Set problem.
Rewrite the records below with every "button" swapped for "control" and nothing else changed. Leave the pictures out.
-- Start of Records provided --
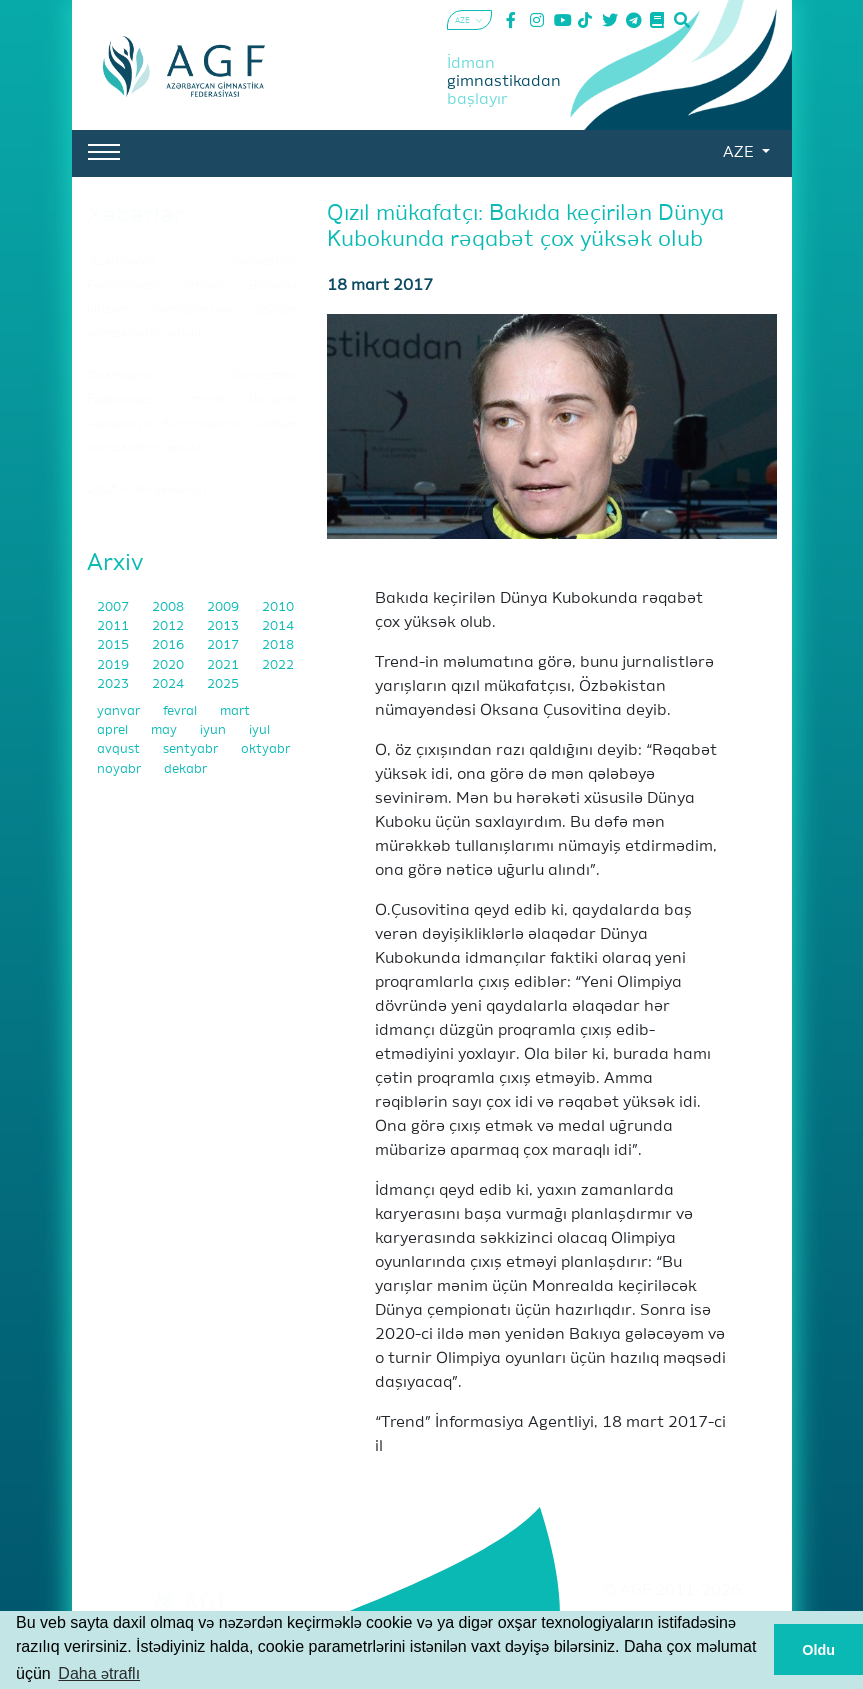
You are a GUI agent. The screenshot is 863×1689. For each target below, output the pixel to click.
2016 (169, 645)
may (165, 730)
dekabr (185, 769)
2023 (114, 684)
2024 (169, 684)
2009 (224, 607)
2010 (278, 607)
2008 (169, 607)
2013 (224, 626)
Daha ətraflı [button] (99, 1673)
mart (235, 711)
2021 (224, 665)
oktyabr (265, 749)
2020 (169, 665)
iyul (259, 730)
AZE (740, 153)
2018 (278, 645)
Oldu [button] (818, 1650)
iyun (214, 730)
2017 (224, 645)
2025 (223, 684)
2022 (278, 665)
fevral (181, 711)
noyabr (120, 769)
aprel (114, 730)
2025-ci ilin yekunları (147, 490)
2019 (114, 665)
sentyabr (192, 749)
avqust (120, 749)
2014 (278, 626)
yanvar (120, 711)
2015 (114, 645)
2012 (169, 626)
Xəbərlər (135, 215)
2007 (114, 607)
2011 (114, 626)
-- End of Records provided --
Output of the exercise.
You are a GUI agent. The screenshot is 863×1689. For each target below, output the pixel to click.
2016 (169, 645)
may (165, 730)
dekabr (185, 769)
2023 (114, 684)
2024 (169, 684)
2009 (224, 607)
2010 (278, 607)
2008 (169, 607)
2013 (224, 626)
Daha ətraflı [control] (99, 1673)
mart (235, 711)
2021 (224, 665)
oktyabr (265, 749)
2020 (169, 665)
iyul (259, 730)
AZE (740, 153)
2018 (278, 645)
Oldu [control] (818, 1650)
iyun (214, 730)
2017 (224, 645)
2025 (223, 684)
2022 (278, 665)
fevral (181, 711)
noyabr (120, 769)
aprel (114, 730)
2025-ci ilin yekunları (147, 490)
2019 (114, 665)
sentyabr (192, 749)
avqust (120, 749)
2014 (278, 626)
yanvar (120, 711)
2015 (114, 645)
2012 (169, 626)
Xəbərlər (135, 215)
2007 (114, 607)
2011 (114, 626)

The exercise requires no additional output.